California Should Do More to Get Eligible Individuals on Medi-Cal During this Unprecedented Pandemic and Wildfire Crisis

There is no doubt that the coronavirus pandemic has impacted every part of our lives. As COVID-19 tears through communities across the country, the number of Americans filing unemployment claims continues to rise at a historic pace, and 30-40 million Americans are at risk of eviction. Access to affordable health care through Medicaid is more important now than ever.

Enrollment in Medicaid is steadily rising across the country as a result of the pandemic, with one recent analysis finding it increased by 8.4% across 30 states between February and July 2020. Given Medicaid enrollment is closely tied to the economic decline of the country, it is anticipated that the numbers will continue to climb, as Medicaid enrollment tends to lag behind unemployment and food assistance.

Despite this national upward trend, California has seen no significant uptick in Medi-Cal enrollment.  Despite initial projections that roughly 2.6 million California workers and dependents are at risk of losing job-based coverage, enrollment numbers have not accelerated.
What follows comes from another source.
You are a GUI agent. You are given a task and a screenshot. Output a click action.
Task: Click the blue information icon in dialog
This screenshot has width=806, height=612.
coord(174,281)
In fact, as of July 2020, total Medi-Cal enrollment numbers hovered at 12.7 million. Some data suggests this is a slower growth rate than most every other state. We are also seeing a marked drop in new Medi-Cal enrollments for individuals whose primary language is Spanish.

While California has taken significant steps to respond to the pandemic, including by providing Medi-Cal for COVID testing and treatment for those who are uninsured or underinsured, low-income Californians have been struggling to navigate county office closures, application-processing delays, and other obstacles to obtaining or keeping their Medi-Cal. For example, despite federal guidance and Governor Newsom’s moratorium on negative actions, roughly 200,000 Medi-Cal beneficiaries were erroneously terminated from Medi-Cal.

This is particularly troubling given the federal coronavirus response law enacted on March 18, 2020 requires states to continue coverage for those on Medicaid in exchange for more federal funds. Although the state continues to work diligently to restore coverage for these beneficiaries, the damage has already been done. These unlawful coverage lapses interrupt medical care and can cause lasting financial medical debt.

There is more the state can do to get eligible individuals enrolled in Medi-Cal quickly. We and other advocates have pushed for changes that help Californians, many of whom are struggling with both a public health emergency and some of the most destructive wildfires the state has ever seen. One such change is to expand the Accelerated Enrollment program that currently allows children to get their Medi-Cal quickly through the state’s marketplace website (“CalHEERS”), while the county follows up to verify information.

An expansion of this option was implemented for adults in 2014 when the state had a significant backlog of applications. This federal presumptive eligibility option for adults was made available under the Affordable Care Act but has not been adopted in California. Additionally, the state should adopt policies that support real time enrollment and allow for verification of income or other requirements after the individual is enrolled in Medi-Cal.

This “post-enrollment verification” rule would allow individuals to be determined immediately eligible based on their attestation of income or other needed information and use their Medi-Cal health insurance while the state determines eligibility and matches information to electronic data sources after the person is enrolled.

Medi-Cal is a lifeline that ensures access to preventive care, medically necessary behavioral health and medical services, medications, and other critical services for low-income Californians as they navigate the stresses of living through the COVID-19 pandemic. More can and should be done to get that coverage in place as quickly as possible during this unprecedented health care and wildfire crisis.